Date: Wed, 12 Jan 2011 08:01:06 -0800
From: Maris Ensing <maris@MADSYSTEMS.COM>
Subject: Re: "UL" what it means

UL is somewhat like CE in Europe. The main differences are that CE is there
to protect people and affects everything from battery operated devices to
toys to mains powered devices. In the case of mains powered devices tests
relate to making sure that people cannot touch anything hot or dangerous,
the capability of devices to survive power surges or externally induced
static, and the radio wave emission and susceptibility. UL relates to
devices that are connected to mains power, and is mainly designed to protect
equipment and facilities. UL testing involves making sure that power
connections are made propely, and that the correct materials are being used
to avoid fires in case something goes wrong.

UL is not applicable to equipment that is battery powered or low voltage
powered (ie. 12VDC or similar). When it comes to "UL" make sure equipment
says "UL Listed" rather than "UL compatible" or similar statements which
have no meaning. Unlike CE, UL listing is NOT a requirement in a lot of
cases, which is why non-UL equipment is available and perfectly legal -
although you would NOT expect to see it used in professional installations,
and very often in our world, clients insist that all equipment is UL listed
as it would affect their insurance (risk).

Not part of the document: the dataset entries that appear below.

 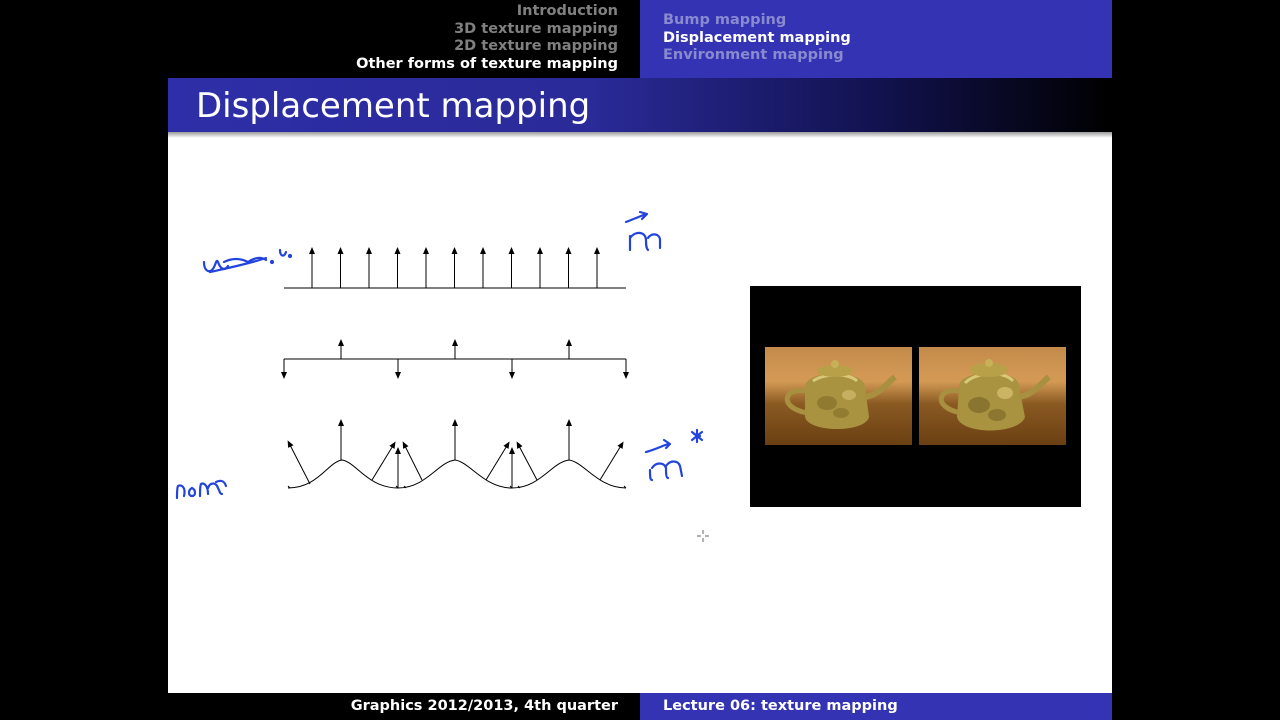 I want to click on displaced-surface-normals, so click(x=457, y=454).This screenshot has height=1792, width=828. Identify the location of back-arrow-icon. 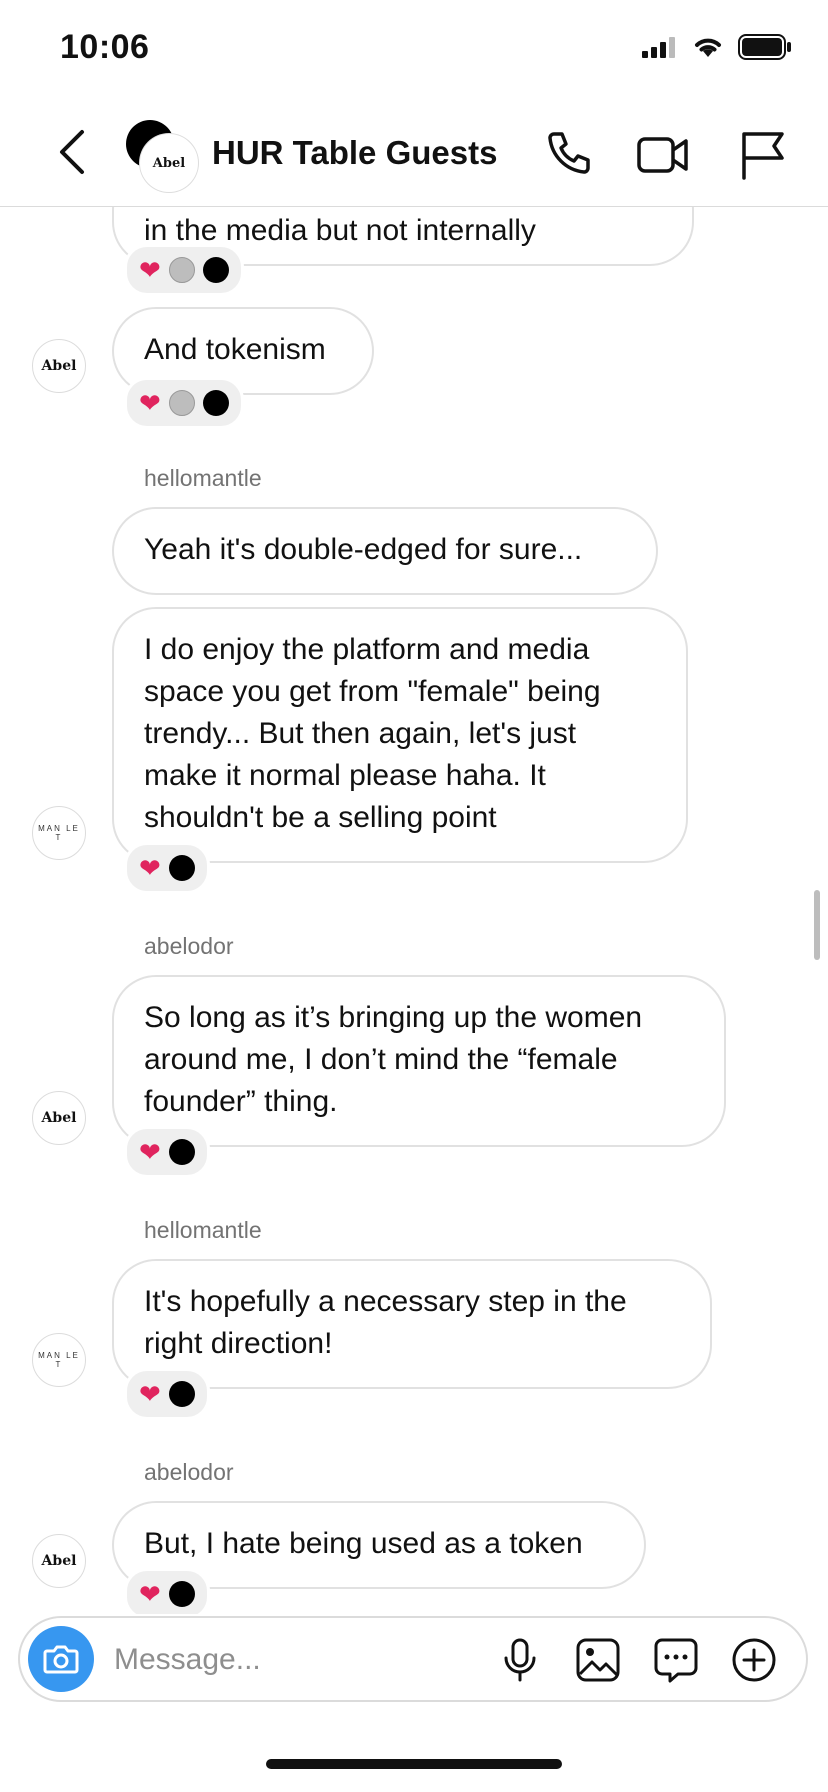
(72, 152).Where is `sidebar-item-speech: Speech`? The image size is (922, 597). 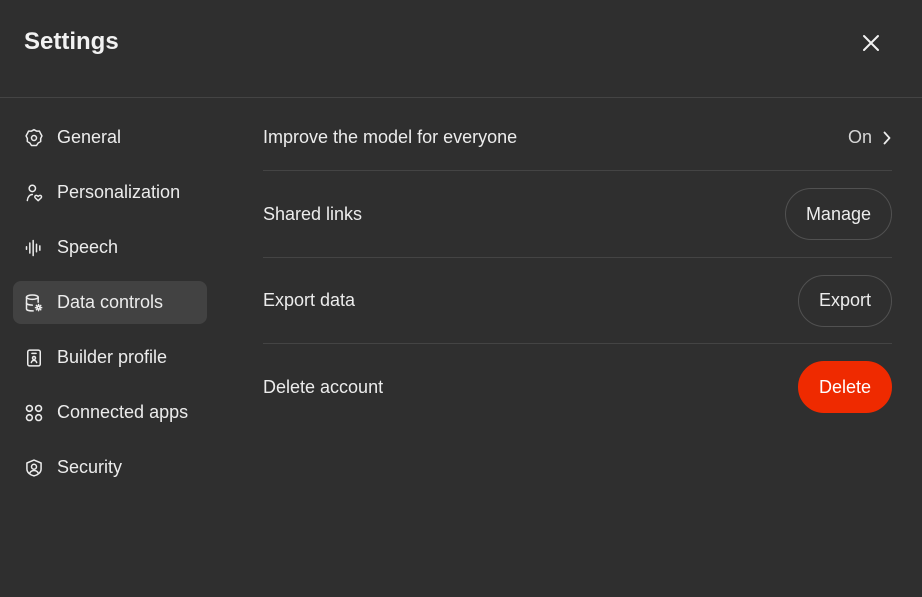
sidebar-item-speech: Speech is located at coordinates (110, 248).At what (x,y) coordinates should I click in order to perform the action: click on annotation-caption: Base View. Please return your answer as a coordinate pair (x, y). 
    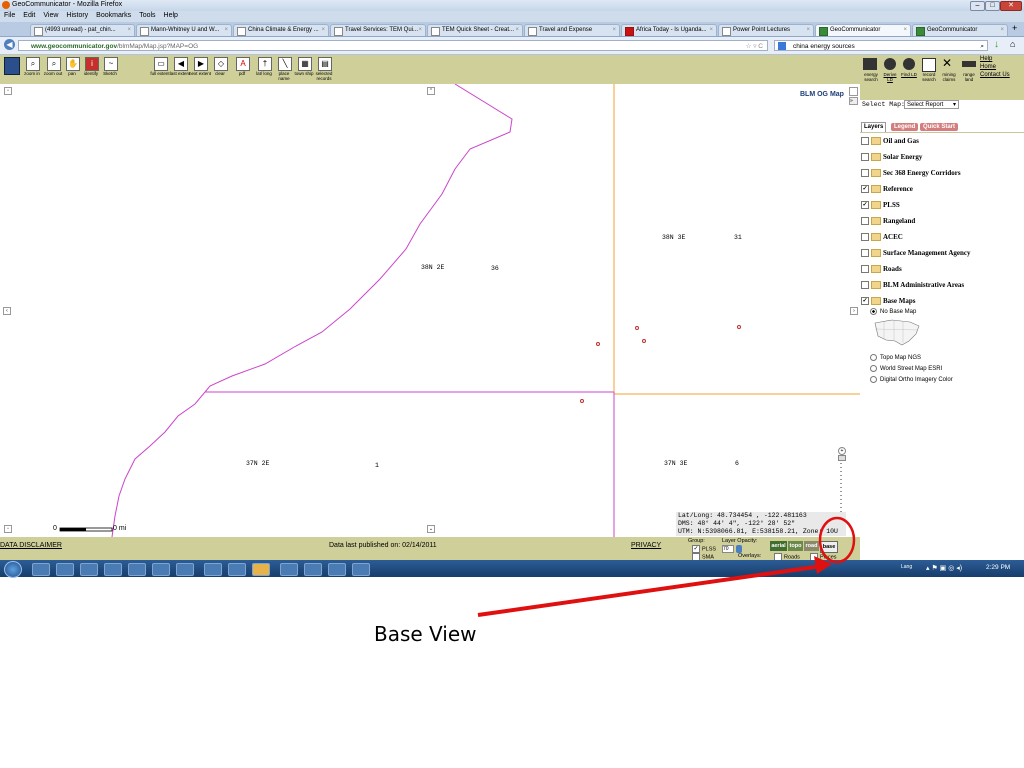
    Looking at the image, I should click on (426, 634).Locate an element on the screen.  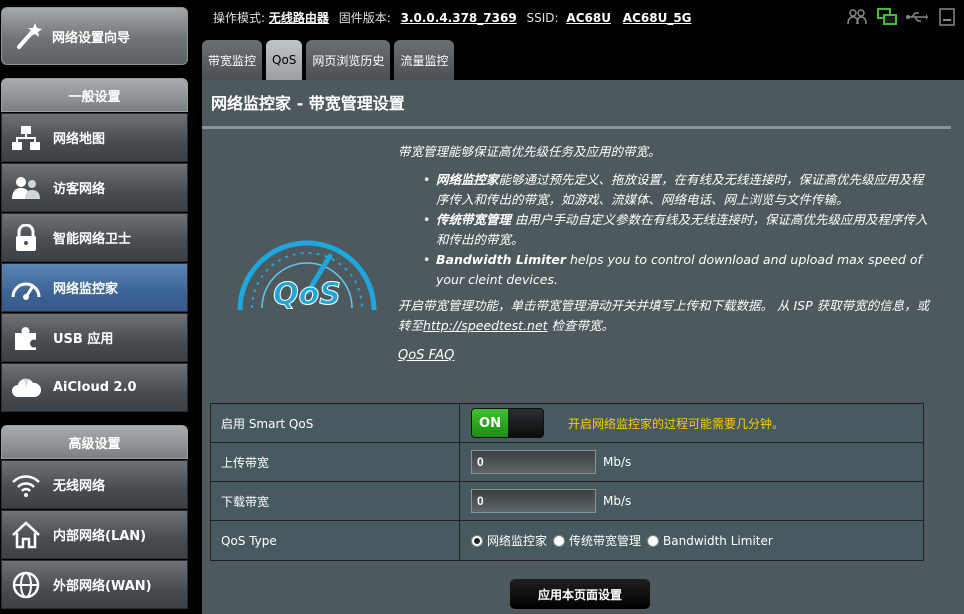
table-row: 下载带宽 Mb/s is located at coordinates (567, 502).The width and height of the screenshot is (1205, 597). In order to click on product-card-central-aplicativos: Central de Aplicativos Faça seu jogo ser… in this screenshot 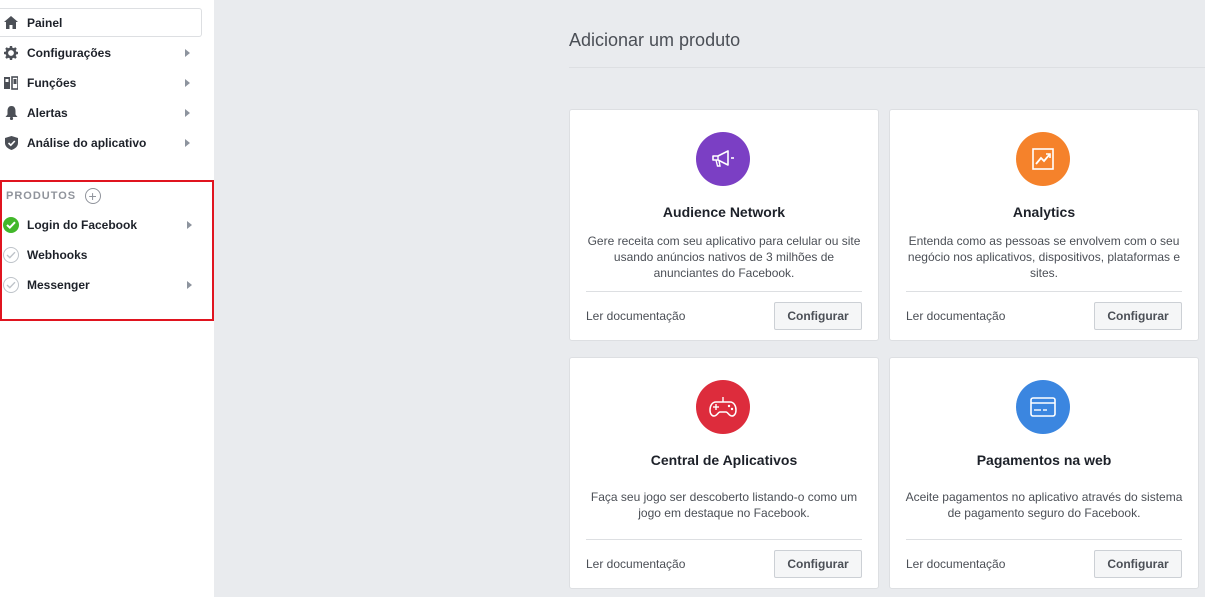, I will do `click(724, 473)`.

One reason why we see a lot of "wallwarts" here (external power supplies) is
that the power supply has to be UL listed, but that the low voltage output
(and therefore feed into the target equipment) makes the UL listing
irrelevant to the equipment itself - ie. A computer that you plug into mains
power (110VAC) should be UL listed. In the case of a laptop, the power
supply should be UL listed, but since the laptop is fed with 19V or similar,
it does not require a UL listing.

Maris

----------